Adam searches for the key of the chains in Zep's clothes. But instead, Adam finds a tape player that informs him Zep was another of Jigsaw’s victims. Zep had a slow acting poison running through his blood system and if he wanted the antidote, he had to kill Alison and Diana.

Shocked, Adam watches as the dead body stands up and reveals himself as John Kramer (Tobin Bell), the real Jigsaw Killer. Kramer tells him that the key for the chain was in the bathtub and Adam remembers that when he woke up in the bathtub, the key flushed away with the water. Adam tries to shoot Kramer but the killer electrocutes him with a control and Adam throws the gun away. Jigsaw then turns off the lights and seals Adam inside the bathroom, leaving him to die.

John Kramer aka Jigsaw (Tobin Bell) leaves Adam to die.
So as you can see, this is not really family entertainment. But the film is not as bloody or gory as the poster with a severed foot would lead you to believe. Gratefully, the sawing off of Lawrence’s foot is mostly done off camera or else I don’t think I would have made it through to the end. I don’t like piercing flesh, let alone severed limbs.

This horror is more psychological than gory, but it leaves a lot of open questions. I have the same problem I had with the Joker in The Dark Knight. John Kramer, aka Jigsaw, seems to be everywhere at once and still has plenty of time to devise things like backwards bear traps and keys on the tub stoppers.

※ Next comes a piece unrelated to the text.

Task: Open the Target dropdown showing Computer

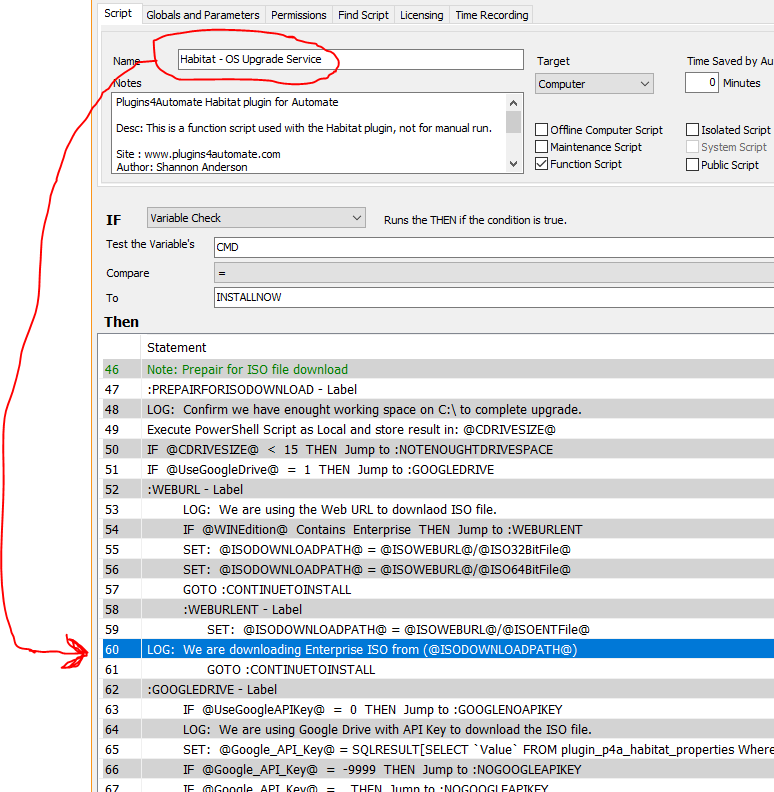Action: point(594,84)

But like The Dark Knight, you’re not supposed to think about such things because you’re supposed to take it as it comes.

While I knew going in that Cary Elwes was in this movie, it still struck me as an odd role choice, considering he’s perhaps best known as Westley in The Princess Bride (1987), which is about as far away from Saw as you can get. (Regrettably, he is also in 2012’s The Oogieloves in the Big Balloon Adventure which should just be kept far away from everyone.) But diverse roles are part of any successful actor’s work life. He would later reprise his role as Dr. Lawrence Gordon in Saw 3D (2010) and no, I didn’t see it.


Carl Elwes as Westley in The Princess Bride.
And there were a lot of sequels to Saw that I did not see and don’t plan to, namely all of them: Saw II (2005), Saw III (2006), Saw IV (2007), Saw V (2008), Saw VI (2009) and finally ending with Saw 3D. The films have been dubbed Torture Porn by some critics, but at least the original Saw is really more about sadism and masochism, which isn’t my usual fare. While people are kept against their will and there are killings, the torture is more of the mind than the body. Never a critic favorite, the films in the franchise were a financial success, grossing over $873 million worldwide and spawning ancillary products such as Saw: Rebirth, a comic book; two video games, toys, costumes and even theme park rides. Look for the inevitable reboot in about ten years.

While I might have been covering my eyes from time to time, my ears were open to the soundtrack, chiefly written by Charlie Clouser, a mix of alt rock and electro-industrial. Clouser, a former member of the industrial rock band Nine Inch Nails, wrote music for all of the Saw films. For the most part, the score has received positive reviews and I would have to agree with those.

But honestly, I can’t recommend you watch this film. There are too many other films you should watch before this one. However, if you do find yourself being forced to watch it by some guy whose name reminds you of puzzles, know that it is not as bad as you might think it’ll be. Saw is more about the psychological torture than the physical.